Among the most significant poisons in today’s society are the heavy-metal poisons such as lead, cadmium and arsenic.  These deposit in the body and accumulate because they are very difficult to remove even when a doctor prescribes a specific detoxification program.

Fat in the Liver

The liver is a major storage area for carbohydrates and proteins.  Ordinarily the liver stores very little fat; it should normally contain 3% to 5%.  There are several reasons that too much fat or fat-like substances accumulate in the liver.  People with poor protein intake have more fat in the liver because certain substances in protein are essential in breaking down fat.  Without these substances, fat is deposited rather than used.  Conversely, too much protein in the diet causes a liver overload because the liver must eliminate the waste products from the protein breakdown.  Consumption of too many refined carbohydrates and/or too much alcohol can cause an elevation of triglycerides, which are fat in nature and accumulate in the liver, causing congestion and interference with normal liver function.

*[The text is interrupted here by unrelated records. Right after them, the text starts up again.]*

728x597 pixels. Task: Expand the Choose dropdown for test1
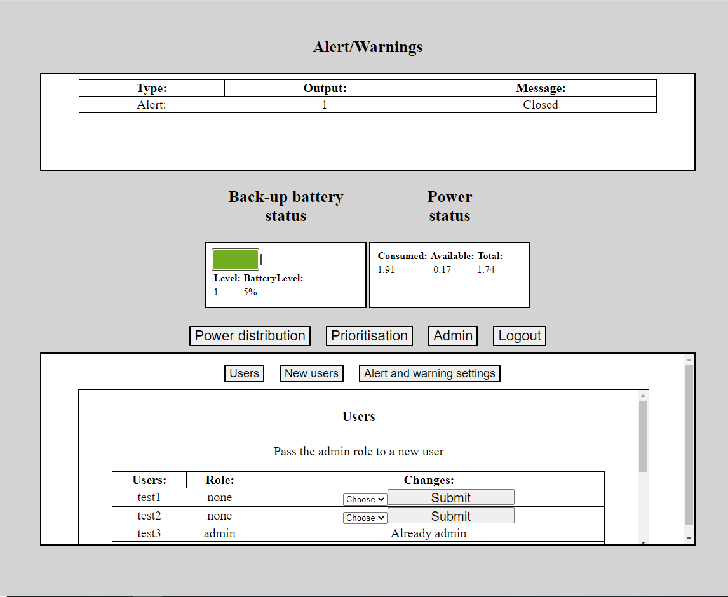pos(365,500)
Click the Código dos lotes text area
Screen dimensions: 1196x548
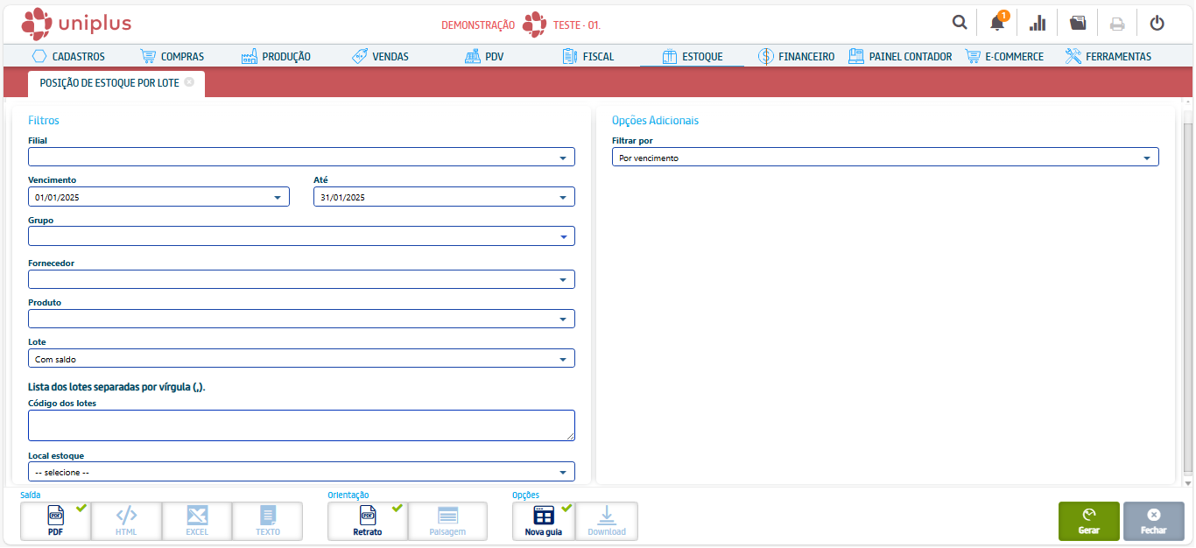(301, 425)
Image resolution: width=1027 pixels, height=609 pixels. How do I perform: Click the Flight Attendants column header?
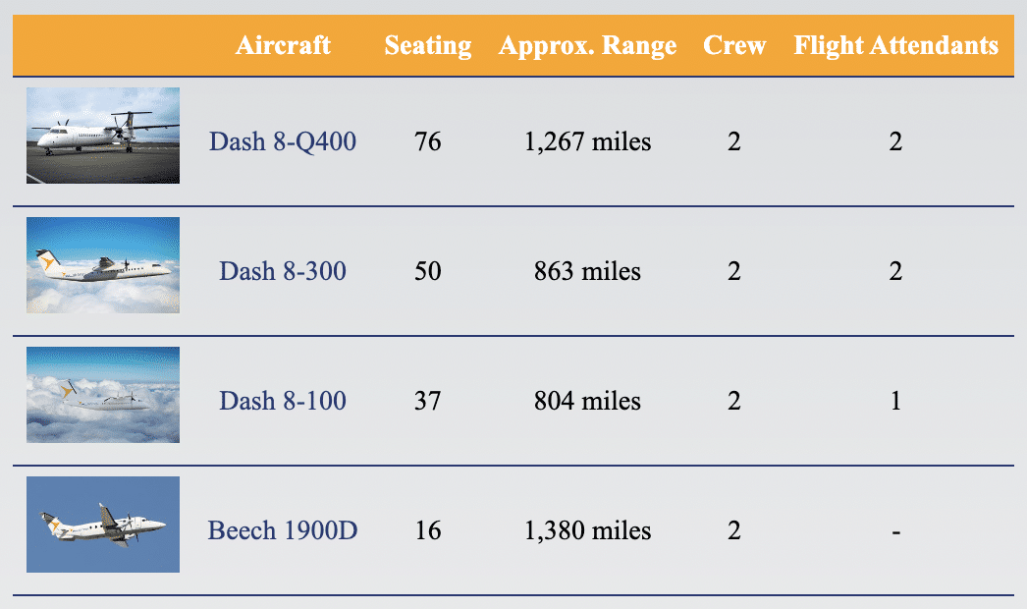pos(895,45)
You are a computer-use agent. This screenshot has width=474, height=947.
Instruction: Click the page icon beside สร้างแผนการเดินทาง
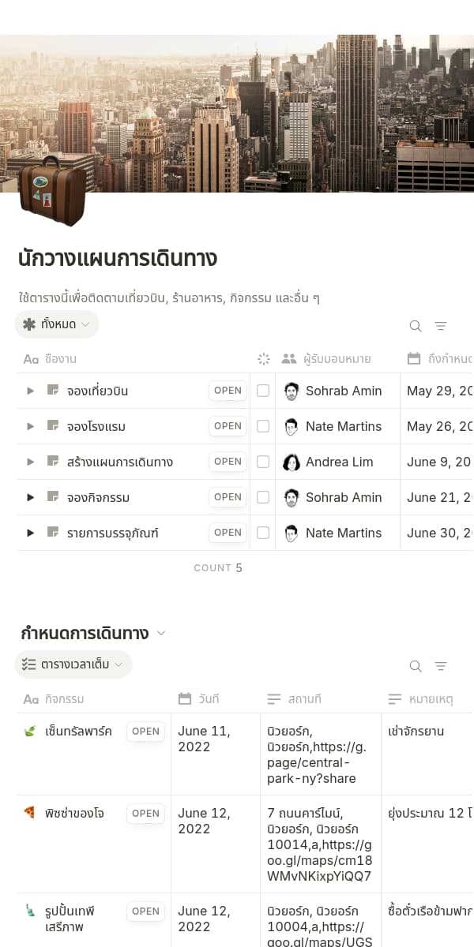click(51, 461)
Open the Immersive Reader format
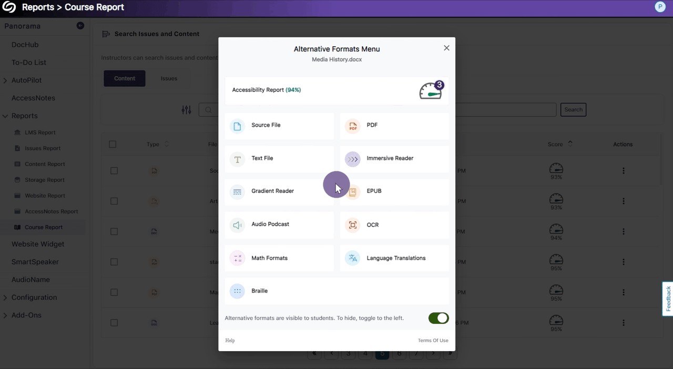Viewport: 673px width, 369px height. pyautogui.click(x=394, y=158)
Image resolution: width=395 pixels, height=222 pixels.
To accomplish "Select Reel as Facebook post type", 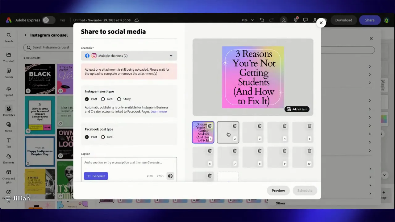I will (103, 137).
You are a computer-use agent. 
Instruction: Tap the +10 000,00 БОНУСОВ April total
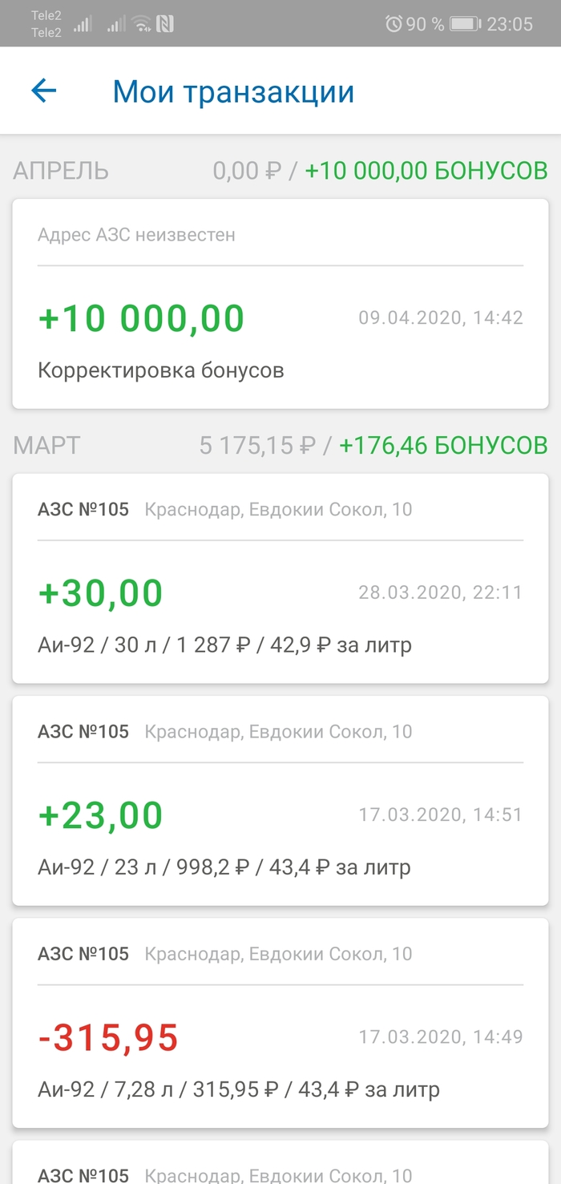pos(426,171)
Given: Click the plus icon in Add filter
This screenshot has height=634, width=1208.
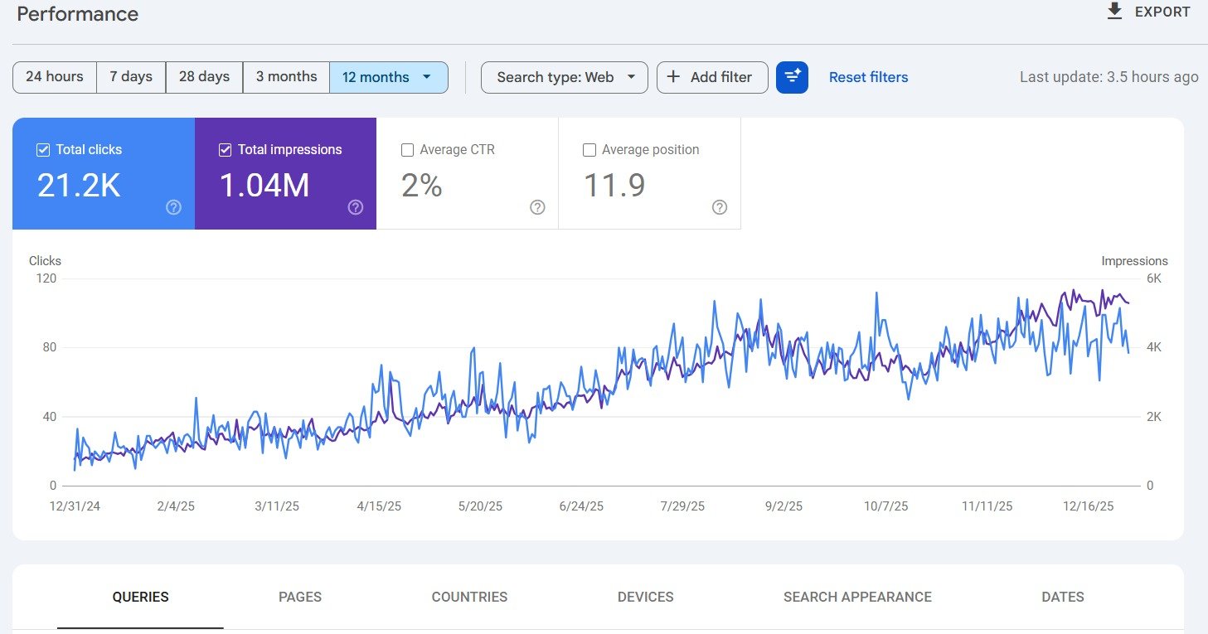Looking at the screenshot, I should [672, 76].
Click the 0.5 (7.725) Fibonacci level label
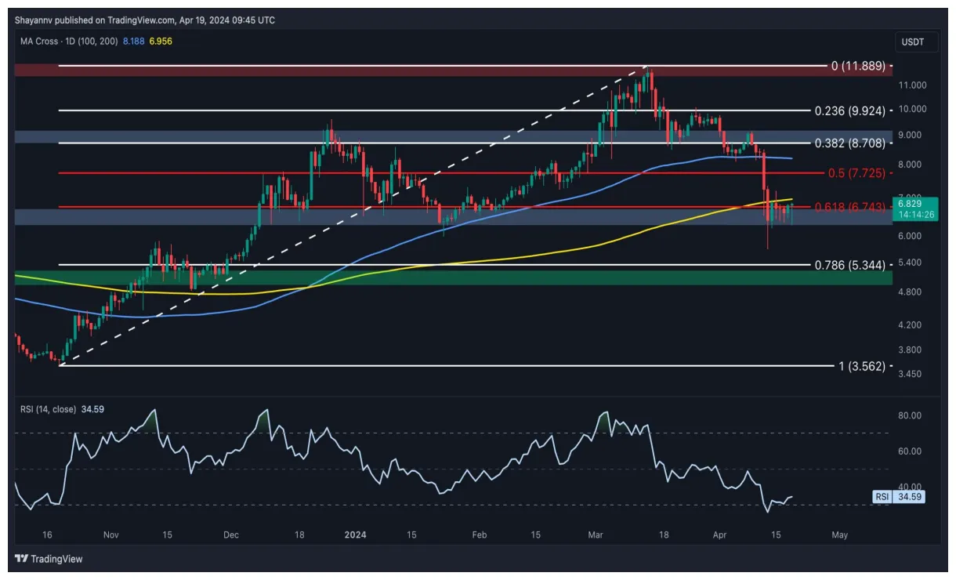The width and height of the screenshot is (956, 580). click(x=854, y=172)

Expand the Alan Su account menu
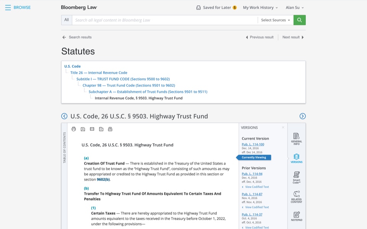295,8
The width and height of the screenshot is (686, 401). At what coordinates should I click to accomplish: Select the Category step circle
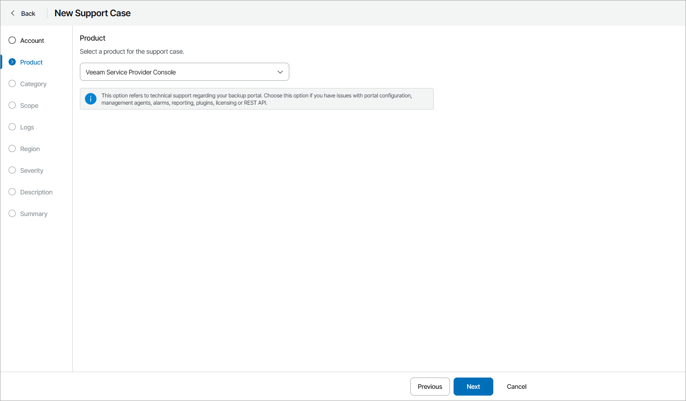[12, 84]
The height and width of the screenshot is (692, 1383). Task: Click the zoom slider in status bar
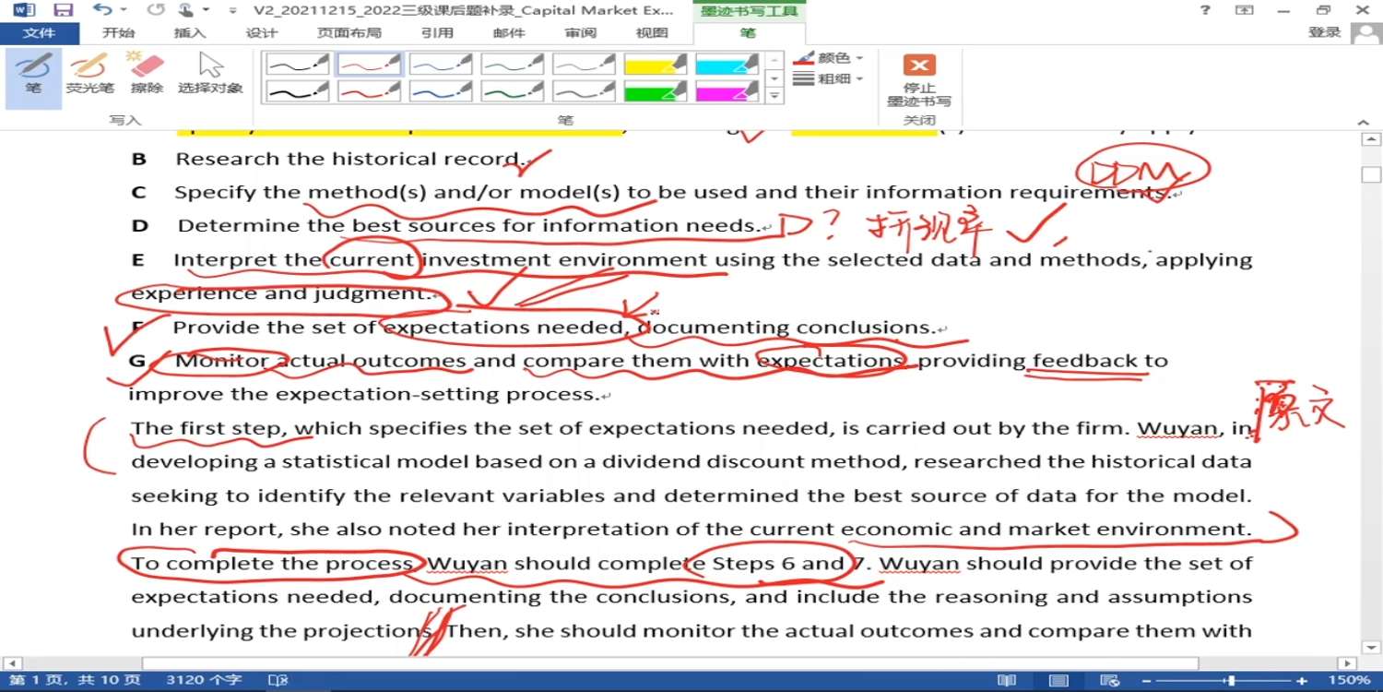point(1230,680)
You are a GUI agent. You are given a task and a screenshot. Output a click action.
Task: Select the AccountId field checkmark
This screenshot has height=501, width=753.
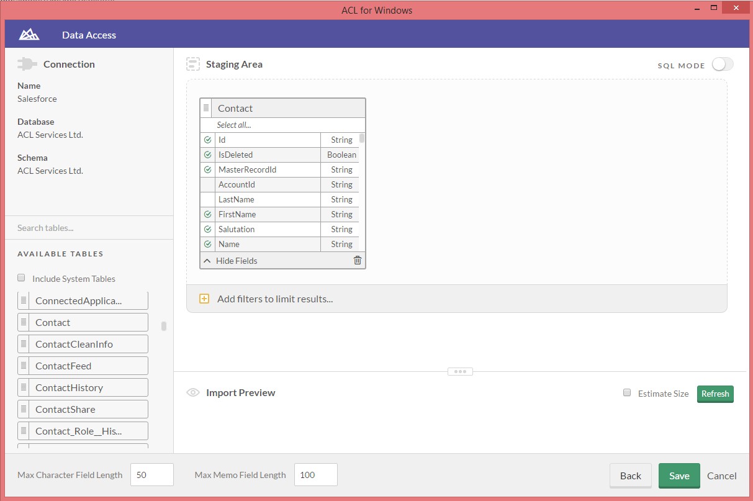pos(207,184)
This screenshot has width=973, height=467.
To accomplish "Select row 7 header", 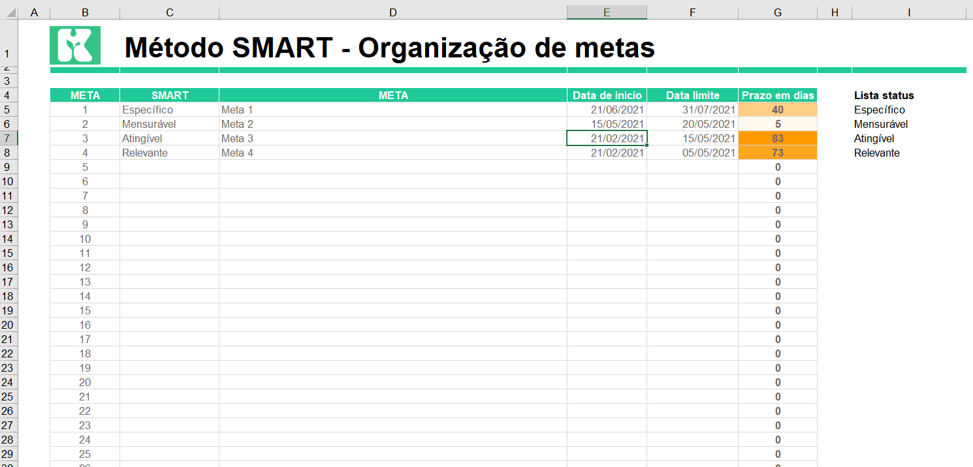I will pyautogui.click(x=8, y=138).
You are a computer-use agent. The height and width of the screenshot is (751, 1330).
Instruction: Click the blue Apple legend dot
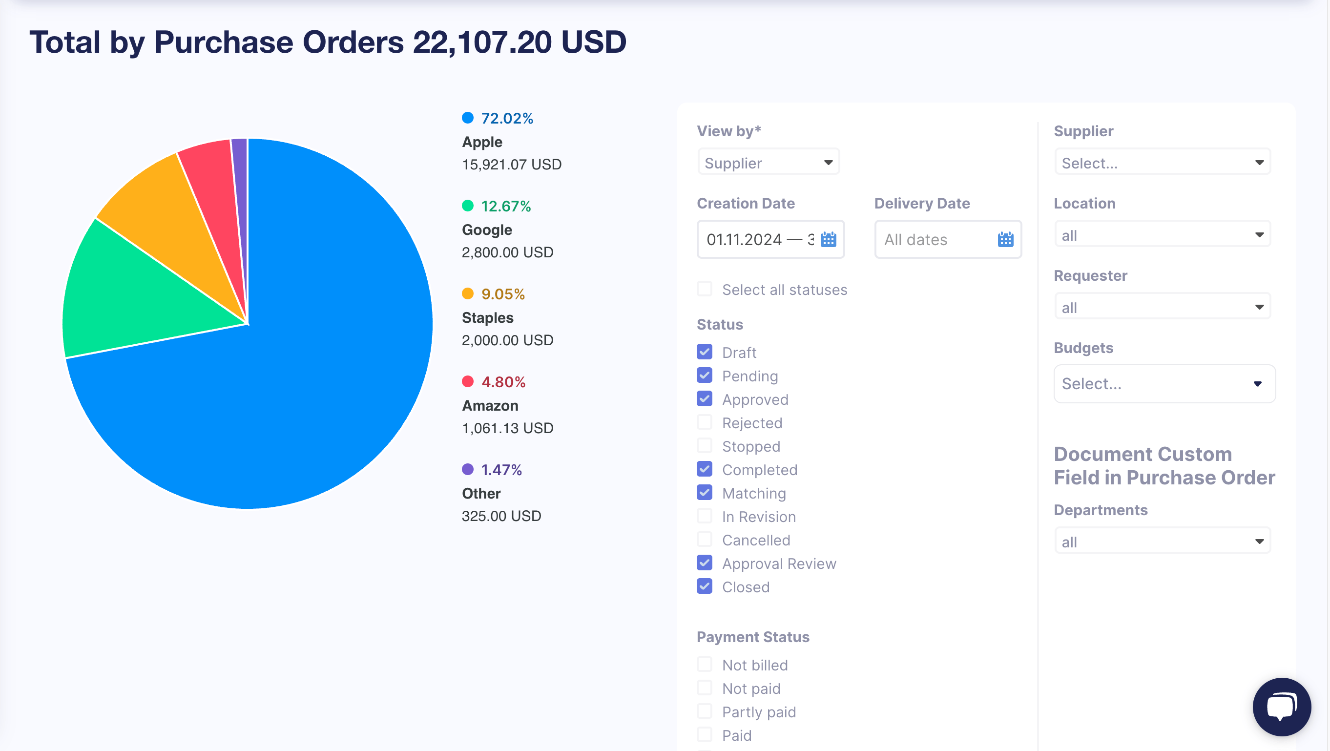click(468, 118)
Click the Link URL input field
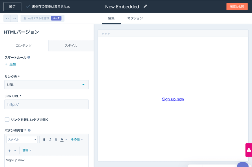 pyautogui.click(x=46, y=104)
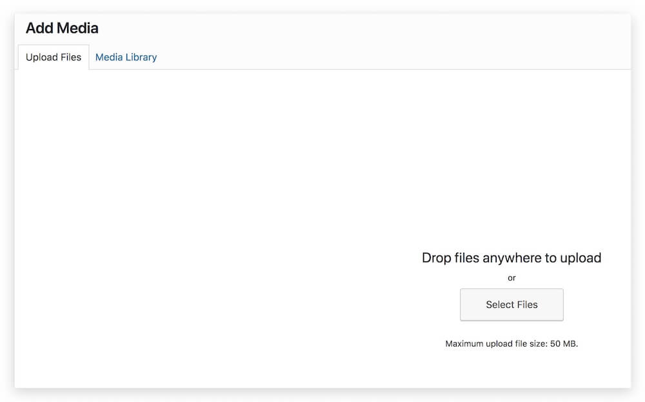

When the liver is overloaded and congested, the venous blood, blood that has circulated through the body and needs to be cleansed, cannot pass through the liver easily.  Because of liver congestion, a back pressure develops on some parts of the venous system.  You can easily observe this by pressing solidly with your finger between your shoulder blades.  When you remove your finger from the skin, normal color should return rapidly.  A blanched, white area remaining after the pressure is removed indicates poor circulatory flow, and may possibly correlate with liver congestion.  Visible or distended veins on the chest and abdomen are other indications of possible liver involvement.

The doctor using applied kinesiology testing methods has an advantage in evaluating the liver for possible dysfunction and congestion.  The examination includes evaluation for normal lymphatic drainage, circulation of blood and nerve supply.  Your diet and contact with harmful chemicals will also be evaluated.

Because your liver is responsible for many different functions in your total health picture, it should be evaluated periodically to eliminate problems before they begin.

Follow dietary, nutritional, and other treatment programs recommended by your doctor to keep this vitally important organ functioning normally for a happier, healthier and longer life.